三回目の絶句。黙ってプール内を見回す。エリーの出現に驚き、手が止まってる男子たちを一喝してる先生が見えた。…はぁ、と溜め息をはいてるリョーマをよそに、エリーはやけに楽しそうに手を動かしている。戻るつもりはないらしい。何か言うのは結局諦めて、自分もやるか、とリョーマものろのろと動き始めた。

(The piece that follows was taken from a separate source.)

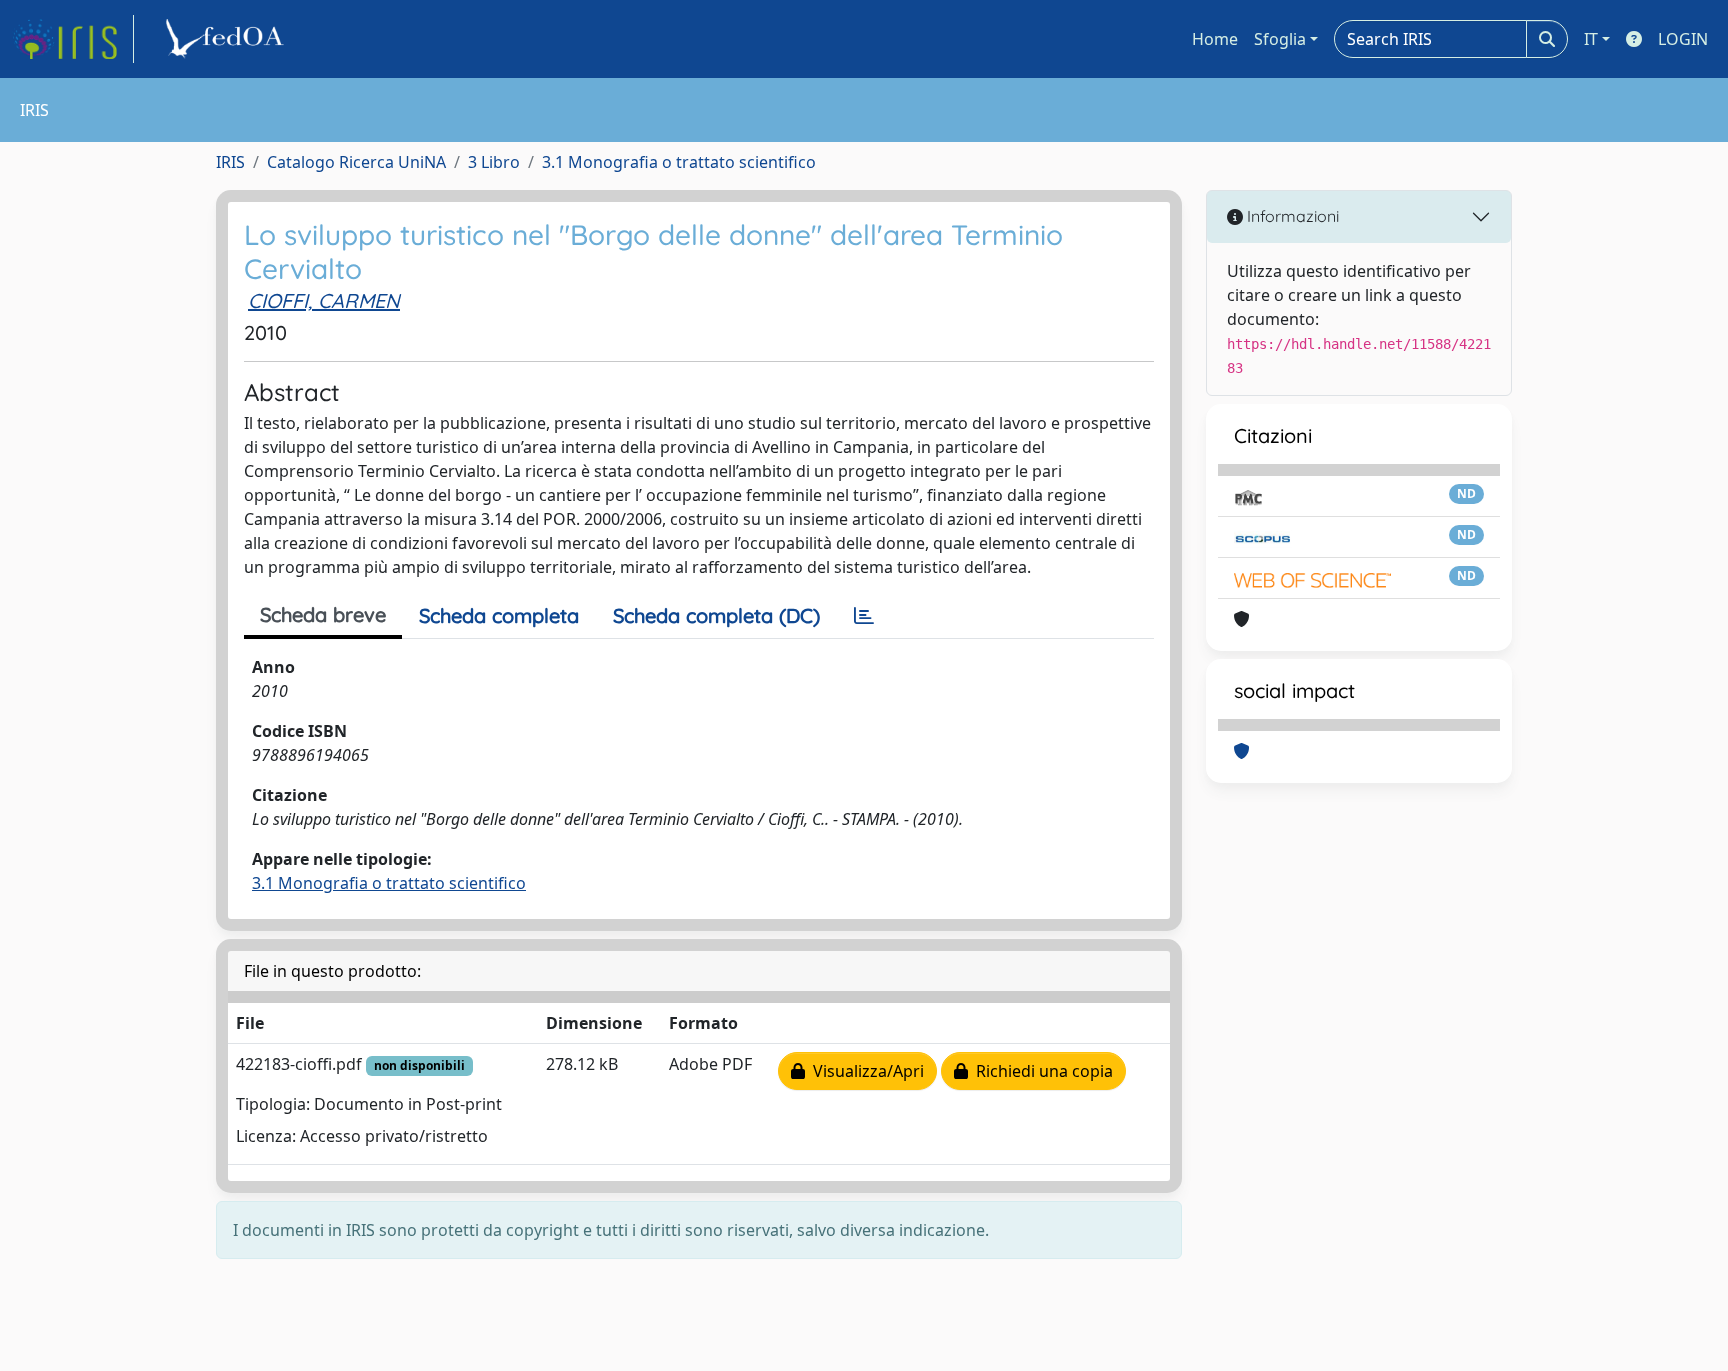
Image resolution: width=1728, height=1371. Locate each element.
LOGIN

時に水が飛び跳ねて、ズボンが軽く濡れたり、顔が汚れたり。歩きづらいし、変な虫はいるし、ごみやら草やらが一杯浮かんでるし沈んでるし。汚れがなかなか落ちなかったりもするし。プール掃除なんて、出来るならしたくないものだ。それなのに、エリーは笑っていた。いつも大抵そうだけど、今は一体どこに笑う要素があるんだろう。突っ込むことは無駄だとわかりつつ、聞かずにはいられない。

「ねぇ」
「うん?」
「何でそんな楽しそうなの」
「え、リョーマは楽しくないの?」
「メンドイだけじゃん、こんなの」
「確かに。疲れるしね」
「じゃあ何で」
「汚れが落ちるの見ると、何かわくわくしない?」
「しない」
「あたしはする。それにー」

また水が跳ねる。太陽の光が反射して、きらきら、きらきら。一瞬目を閉じて、すぐ開いたら、とてもとてもイイ笑顔をしたエリーがいた。

「リョーマが隣にいるしね!」
「………あっそ」
「うん」
「単純だね」
「おう、任せとけ!あ、そだ。いつかプール行かない?」
「は?まさかお前、プールの授業まで来るつもり?」
「ちっがーう!流石のあたしもそこまでしません」
「…」
「市内のプール、ってこと。夏休みあたりにでも。どうですか」
「…気が向いたらね」
「やったー! あ、チャイム」

授業の終わりを告げる鐘の音。道具を片付けながらエリーは、「リョーマっとプーッル!ふっふ〜ん」とそれはそれは上機嫌だった。リョーマは目を閉じて、そっと呟く。「…行くとは言ってない…」しかしもはやエリーの中では決定事項なのである。つまりはどうせ嫌だといっても行く事になるのだろう。そこまで考え、出そうになった溜め息を堪え、額を流れる汗をぐいと拭った。

暑い夏が、始まろうとしていた。